+++ EXTRACTED TEXT +++

Reputation: 23
The script scrapes prices, addresses, suburbs and postcodes of houses and then writes them to a csv file.
The csv file is imported into panda (only postcode and price) and groupby the mean price of the postcode. This groupby list is written to a json.
The csv file looks like this in excel
________________________
|Postcode|Price |
________________________
|5061 | 205000 |
________________________
|5063 | 930000 |
________________________
The code looks like this
import pandas as pd
from pandas import DataFrame
df = pd.read_csv('House_Prices.csv', usecols=[ 'Postcode' , ' Price' ], index_col=False)
grouped = df.groupby(['Postcode']).mean()
grouped.to_json('average_house_price.json')
The code above outputs the json file as
{" Price":{"5061":2025000.0,"5063":930000.0}}
I want the json file to be outputted like this
{"5061":2025000.0,"5063":930000.0}
Is there a way with the panda library (or other) to remove the starting Price index?

+++ PROVIDED DATA +++

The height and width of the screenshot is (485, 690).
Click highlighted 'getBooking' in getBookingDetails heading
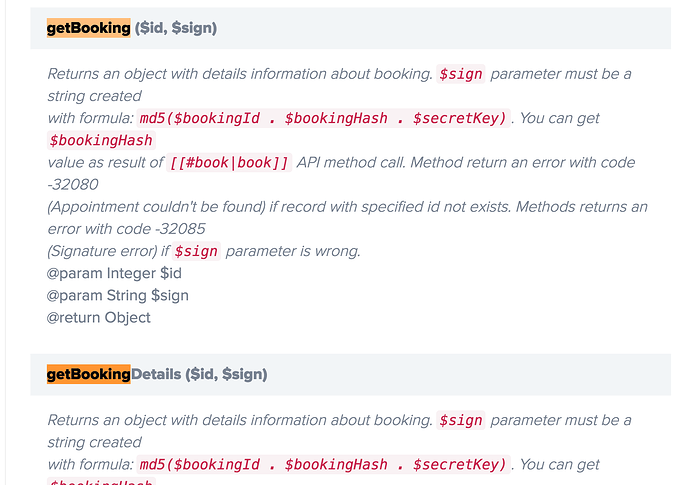pyautogui.click(x=88, y=374)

+++

Please carry on the forum post about averaging house prices by postcode with pandas, starting right after its last sentence.

§ **RESULT FOR THIS TASK**:
Upvotes: 2
Views: 42
Reputation:
Try passing header=None
Look here:
df = pd.read_csv('t.csv', usecols=[ 'Postcode' , ' Price' ], index_col=False, header=None)
Upvotes: 0
Reputation: 409
Why don't take the field before saving as JSON, like this:
grouped[" Price"].to_json('average_house_price.json')
Upvotes: 0
Reputation: 863166
Add column name for aggregate "Price"
or " Price"
for Series
:
grouped = df.groupby(['Postcode'])["Price"].mean()
#grouped = df.groupby(['Postcode'])[" Price"].mean()
grouped.to_json('average_house_price.json')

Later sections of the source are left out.